Failure to Provide and Document Planned 1:1 Activities for a Bed-Bound Resident
Penalty
Summary
Facility staff failed to implement and document individualized 1:1 activity sessions as care planned for a cognitively intact, bed-bound resident with significant physical limitations and multiple medical conditions, including hemiplegia, osteomyelitis, a stage 4 sacral pressure ulcer, generalized muscle weakness, dysphagia, and malnutrition. The resident’s MDS showed dependence on staff for most ADLs, use of a wheelchair for mobility, and little interest or pleasure in activities. The care plan, revised on 03/05/2025, identified the resident as dependent on staff for activities, cognitive stimulation, and social interaction, with a goal for weekly participation in activities of choice. Interventions included inviting the resident to scheduled activities, providing 1:1 bedside or in-room activities if unable to attend group activities, providing an activities calendar and notifying the resident of changes, and having staff converse with the resident during care to encourage engagement. Surveyors’ review of activity task documentation from 02/05/2026 through 03/05/2026 showed only two documented 1:1 activity sessions, despite the care plan’s expectation for weekly participation.
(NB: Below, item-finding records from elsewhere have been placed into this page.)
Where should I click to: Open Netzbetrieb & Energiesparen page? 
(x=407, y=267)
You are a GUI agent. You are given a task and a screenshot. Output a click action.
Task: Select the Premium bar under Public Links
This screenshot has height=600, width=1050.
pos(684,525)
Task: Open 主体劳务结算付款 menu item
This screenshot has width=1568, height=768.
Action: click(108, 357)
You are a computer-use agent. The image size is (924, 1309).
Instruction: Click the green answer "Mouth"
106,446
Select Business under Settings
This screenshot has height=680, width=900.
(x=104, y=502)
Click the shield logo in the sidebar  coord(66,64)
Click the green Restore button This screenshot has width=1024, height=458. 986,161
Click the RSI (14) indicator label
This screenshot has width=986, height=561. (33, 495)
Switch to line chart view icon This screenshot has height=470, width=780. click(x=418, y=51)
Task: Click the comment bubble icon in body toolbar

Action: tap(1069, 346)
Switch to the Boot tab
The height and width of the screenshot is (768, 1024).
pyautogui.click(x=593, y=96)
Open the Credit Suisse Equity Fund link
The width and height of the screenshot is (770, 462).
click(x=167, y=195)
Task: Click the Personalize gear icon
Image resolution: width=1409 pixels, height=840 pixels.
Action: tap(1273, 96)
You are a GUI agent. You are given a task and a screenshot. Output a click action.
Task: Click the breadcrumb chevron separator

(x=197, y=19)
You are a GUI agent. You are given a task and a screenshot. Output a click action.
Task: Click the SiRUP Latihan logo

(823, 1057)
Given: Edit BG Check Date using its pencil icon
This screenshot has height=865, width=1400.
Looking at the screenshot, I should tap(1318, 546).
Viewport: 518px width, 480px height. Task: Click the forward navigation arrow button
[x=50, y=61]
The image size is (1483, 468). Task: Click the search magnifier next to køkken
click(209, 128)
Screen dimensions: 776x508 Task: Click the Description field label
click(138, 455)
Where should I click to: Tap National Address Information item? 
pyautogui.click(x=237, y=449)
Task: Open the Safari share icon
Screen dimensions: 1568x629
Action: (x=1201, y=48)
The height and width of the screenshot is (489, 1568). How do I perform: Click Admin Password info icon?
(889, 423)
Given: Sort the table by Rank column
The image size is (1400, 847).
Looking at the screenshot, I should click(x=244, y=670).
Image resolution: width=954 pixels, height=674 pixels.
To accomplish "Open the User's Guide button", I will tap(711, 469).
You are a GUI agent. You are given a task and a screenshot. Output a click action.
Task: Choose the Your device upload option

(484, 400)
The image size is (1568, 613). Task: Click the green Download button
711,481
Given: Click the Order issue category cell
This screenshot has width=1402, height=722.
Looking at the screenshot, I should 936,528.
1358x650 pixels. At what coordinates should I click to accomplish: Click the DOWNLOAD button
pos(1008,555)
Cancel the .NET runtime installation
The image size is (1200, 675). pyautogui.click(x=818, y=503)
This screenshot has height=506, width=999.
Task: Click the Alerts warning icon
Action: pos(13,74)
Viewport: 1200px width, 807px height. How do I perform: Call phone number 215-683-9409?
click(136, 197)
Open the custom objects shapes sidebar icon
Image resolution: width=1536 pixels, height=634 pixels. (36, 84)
Progress notes from 02/02/2026 through 03/06/2026 contained limited entries from the activities department, such as brief social visits and mail delivery, and did not demonstrate consistent or structured 1:1 activity sessions as outlined in the care plan. Observations found the resident in bed or being transported for a medical appointment without signs of distress, and the activities calendar was posted on the wall behind the head of the bed. In an interview, the resident stated she was unaware the activities calendar was in her room, did not know the activities process, and learned of at least one event only when informed by a CNA. The Activities Director and DON both stated that residents with physical limitations who cannot attend group activities should receive weekly 1:1 or bedside activities and be reminded of activities, but the documented record did not show consistent provision or documentation of these 1:1 sessions for this resident.